I think we both panicked for a moment as the lorry slewed around and nearly stopped but Pop recovered his wits and put his foot on the gas and we climbed over the last set of tracks to safety before we settled down. The motor died and a giant despair claimed me for its very own. Te Rotiha! The last place on God’s earth! A flat five-fifty twenty-one at Te Rotiha!

As we climbed down from the cab there was a second explosion followed by a faint hiss which was plainly distinguishable from the hissing of the locomotive at the far end of the shunting yard. A sheep looked down at us from a bracken-covered embankment and munched steadily in a cynical sort of way. Pop leaned against the tray of the truck and hooked his thumbs in his pink underpants which showed over his trousers and for an awful minute I thought he was going to start howling.

‘Neddy,’ he told me, ‘if ever a man wuz dogged by fate and hounded by circumstances beyond his control it’s yuh ole dad Dee-aitch Poindexter. If there’s another man walking the face of the globe who’s seen as many blown out and punctured five-fifty twenty-ones as yours truly muh heart bleeds for him like a stuck pig. Words fail me when I think of the countless ignorant, no-hoper twots running around the countryside on six-hundred sixteens without a care in the world and not a man-jack among them that could tell a Shacklock stove from a worm-eaten dunny seat.’

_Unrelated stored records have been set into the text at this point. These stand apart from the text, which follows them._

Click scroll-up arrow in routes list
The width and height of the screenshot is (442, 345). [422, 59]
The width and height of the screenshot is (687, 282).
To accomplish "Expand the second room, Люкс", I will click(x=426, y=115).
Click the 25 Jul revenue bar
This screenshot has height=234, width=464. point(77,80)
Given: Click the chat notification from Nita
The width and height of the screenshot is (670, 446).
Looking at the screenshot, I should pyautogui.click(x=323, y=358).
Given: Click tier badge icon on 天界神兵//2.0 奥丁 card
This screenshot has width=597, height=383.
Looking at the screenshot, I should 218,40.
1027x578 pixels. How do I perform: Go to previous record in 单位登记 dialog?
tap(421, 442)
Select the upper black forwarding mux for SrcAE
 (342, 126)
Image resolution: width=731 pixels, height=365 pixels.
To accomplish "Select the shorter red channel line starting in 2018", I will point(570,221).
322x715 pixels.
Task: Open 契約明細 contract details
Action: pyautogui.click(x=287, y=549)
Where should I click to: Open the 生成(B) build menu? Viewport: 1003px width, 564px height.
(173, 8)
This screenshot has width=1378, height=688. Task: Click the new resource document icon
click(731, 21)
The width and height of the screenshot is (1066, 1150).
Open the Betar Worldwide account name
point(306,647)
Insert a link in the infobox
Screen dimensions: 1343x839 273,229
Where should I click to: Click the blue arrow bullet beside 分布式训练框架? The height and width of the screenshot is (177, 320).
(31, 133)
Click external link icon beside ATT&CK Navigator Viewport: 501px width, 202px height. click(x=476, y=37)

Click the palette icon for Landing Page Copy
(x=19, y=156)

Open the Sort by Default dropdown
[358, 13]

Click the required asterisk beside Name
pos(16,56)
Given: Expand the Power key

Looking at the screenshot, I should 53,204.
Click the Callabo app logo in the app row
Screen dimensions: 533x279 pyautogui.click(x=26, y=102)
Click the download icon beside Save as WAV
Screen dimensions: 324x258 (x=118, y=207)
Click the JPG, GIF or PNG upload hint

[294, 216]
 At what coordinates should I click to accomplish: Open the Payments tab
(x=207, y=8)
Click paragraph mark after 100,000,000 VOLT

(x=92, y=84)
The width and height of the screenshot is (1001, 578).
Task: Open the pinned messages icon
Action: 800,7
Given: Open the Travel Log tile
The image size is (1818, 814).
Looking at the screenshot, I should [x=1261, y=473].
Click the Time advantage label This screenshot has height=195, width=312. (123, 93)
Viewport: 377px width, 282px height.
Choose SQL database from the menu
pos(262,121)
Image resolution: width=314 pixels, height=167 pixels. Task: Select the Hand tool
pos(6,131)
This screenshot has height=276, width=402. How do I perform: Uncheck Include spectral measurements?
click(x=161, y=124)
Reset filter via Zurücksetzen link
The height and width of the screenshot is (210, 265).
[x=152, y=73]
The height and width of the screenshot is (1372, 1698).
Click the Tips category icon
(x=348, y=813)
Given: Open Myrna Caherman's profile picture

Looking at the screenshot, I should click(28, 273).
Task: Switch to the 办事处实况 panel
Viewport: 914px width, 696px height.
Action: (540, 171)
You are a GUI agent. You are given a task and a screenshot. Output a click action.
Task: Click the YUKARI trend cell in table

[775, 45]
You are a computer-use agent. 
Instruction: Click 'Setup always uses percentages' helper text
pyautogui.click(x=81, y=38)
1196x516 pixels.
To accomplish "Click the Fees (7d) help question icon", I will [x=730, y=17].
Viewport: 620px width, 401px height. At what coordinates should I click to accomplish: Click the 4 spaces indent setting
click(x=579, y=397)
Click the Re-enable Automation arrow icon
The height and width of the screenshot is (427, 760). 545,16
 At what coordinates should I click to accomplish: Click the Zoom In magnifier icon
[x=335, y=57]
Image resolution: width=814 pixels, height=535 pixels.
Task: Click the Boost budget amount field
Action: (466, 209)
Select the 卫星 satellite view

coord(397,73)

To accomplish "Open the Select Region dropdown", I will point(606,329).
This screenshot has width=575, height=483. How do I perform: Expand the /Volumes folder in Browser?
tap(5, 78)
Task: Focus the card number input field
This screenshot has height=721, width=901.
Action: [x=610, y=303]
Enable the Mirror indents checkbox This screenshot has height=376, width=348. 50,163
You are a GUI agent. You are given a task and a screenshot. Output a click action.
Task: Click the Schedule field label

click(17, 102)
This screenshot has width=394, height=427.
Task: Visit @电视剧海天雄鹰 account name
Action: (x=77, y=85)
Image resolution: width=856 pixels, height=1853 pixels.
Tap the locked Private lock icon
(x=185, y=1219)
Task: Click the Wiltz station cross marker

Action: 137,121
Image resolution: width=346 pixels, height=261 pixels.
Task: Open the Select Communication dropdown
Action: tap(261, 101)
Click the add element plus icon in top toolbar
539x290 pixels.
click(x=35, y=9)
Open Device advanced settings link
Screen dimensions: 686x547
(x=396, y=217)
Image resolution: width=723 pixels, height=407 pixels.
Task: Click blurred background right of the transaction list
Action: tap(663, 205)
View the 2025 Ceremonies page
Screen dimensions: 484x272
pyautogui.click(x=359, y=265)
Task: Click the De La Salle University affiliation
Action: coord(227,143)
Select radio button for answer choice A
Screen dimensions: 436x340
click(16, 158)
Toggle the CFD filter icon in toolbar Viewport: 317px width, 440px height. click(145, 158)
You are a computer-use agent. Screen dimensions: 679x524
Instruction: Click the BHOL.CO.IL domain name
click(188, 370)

I could see the iron had entered Pop’s soul in a big way this time. There was nothing I could say which would even begin to cheer him up so I leaned on the tray myself and hooked my thumbs in the top of my trousers. I never ever did find out where we were supposed to be going exactly, but there was a dirt road just ahead of us that wound up through the stockyards to the top
of the embankment and I suppose there was a load of junk up there somewhere that Pop or Uncle Athol had sniffed out.